3. She continually comes up with "reasons" why she's not interested in sex. The most recent was her saying she was still bitter about me going to a strip club before we were even engaged. B.S. She then had the gall to say "it's going to take time for me to get over this". :scratchhead:
4. She played me like a drum on our recent getaway weekend, and even joked about giving me blue balls after I had put together that most romantic evening of her entire life.
5. She recently told me that she met with a close female friend of hers and told this friend that *"I love my kids and pay more attention to them than I do my husband"*. Yeah, I haven't shared that one yet.....  When she told me that, she said "I know it's wrong, and I went to my friend for advice because I don't want to feel that way". Well, that doesn't change the fact that you DO feel that way.

So, yeah, divorce wouldn't be "a bit much right now".

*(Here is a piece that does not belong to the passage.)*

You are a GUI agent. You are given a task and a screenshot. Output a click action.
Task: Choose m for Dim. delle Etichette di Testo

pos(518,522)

My son graduates high school in 2 months. I have to keep things peaceful for him. When the summer comes around, she's gonna have some decisions to make and it'll be her turn to jump through the hoops(assuming she's willing, which she probably isn't). In the meantime, I'm doing a 180 and when the time comes for me to find someone that actually gives a sh!t about me, I'll be a much better man.


----------



## LuvIsTuff (Feb 20, 2015)

Plan 9 from OS said:


> LIT's version of communication included a lot of mea culpas too. What I meant be redo the talk one last time would be much more direct, much more up front and to give notice that the marriage is over if things don't change. That's without the actual context of their daily interactions. I agree that this does not work if LIT has drawn a number of lines in the sand that are crossed and then redrawn. Then yes, she may not take him seriously if he constantly readjusted despite his protestations.

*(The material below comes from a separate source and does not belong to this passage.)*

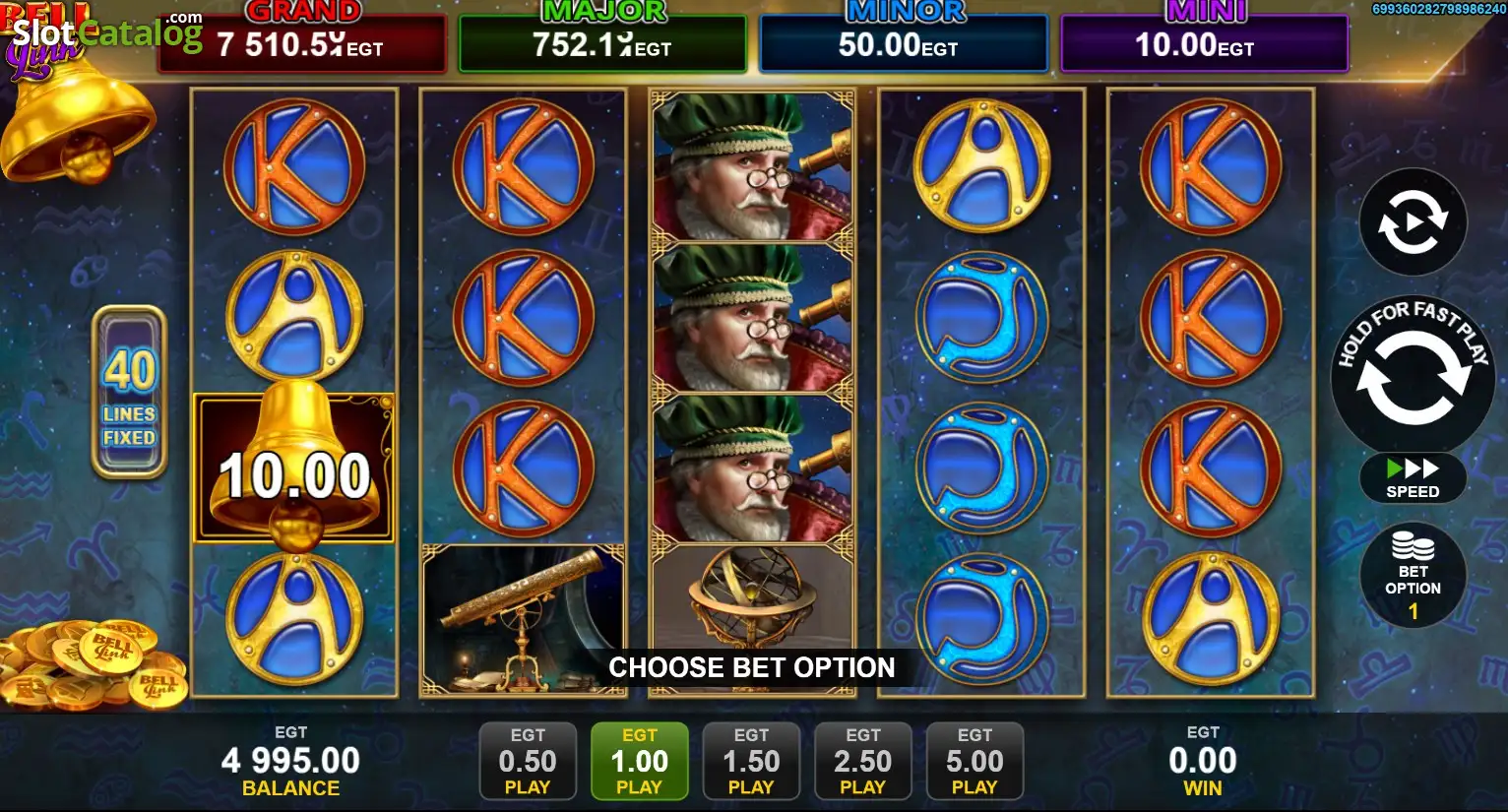
Task: Toggle the Speed fast-forward button
Action: 1413,478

I've never drawn any lines in the sand. I've been honest about how certain things make me feel and I've said many times what I need. I've absolutely tried to do everything she has ever asked of me, and become a much different person in the process. And I don't mean that I became a "nice guy" because of her. I did learn to enjoy being affectionate, doing romantic things for her, and being more sensitive to her needs. I think those are good changes that will serve me well in the future. But I've never said "this is what I expect, and if you can't meet me here, we're done".


----------



## Plan 9 from OS (Jul 13, 2012)

LuvIsTuff said:


> I've never drawn any lines in the sand. I've been honest about how certain things make me feel and I've said many times what I need. I've absolutely tried to do everything she has ever asked of me, and become a much different person in the process. And I don't mean that I became a "nice guy" because of her. I did learn to enjoy being affectionate, doing romantic things for her, and being more sensitive to her needs. I think those are good changes that will serve me well in the future. But I've never said "this is what I expect, and if you can't meet me here, we're done".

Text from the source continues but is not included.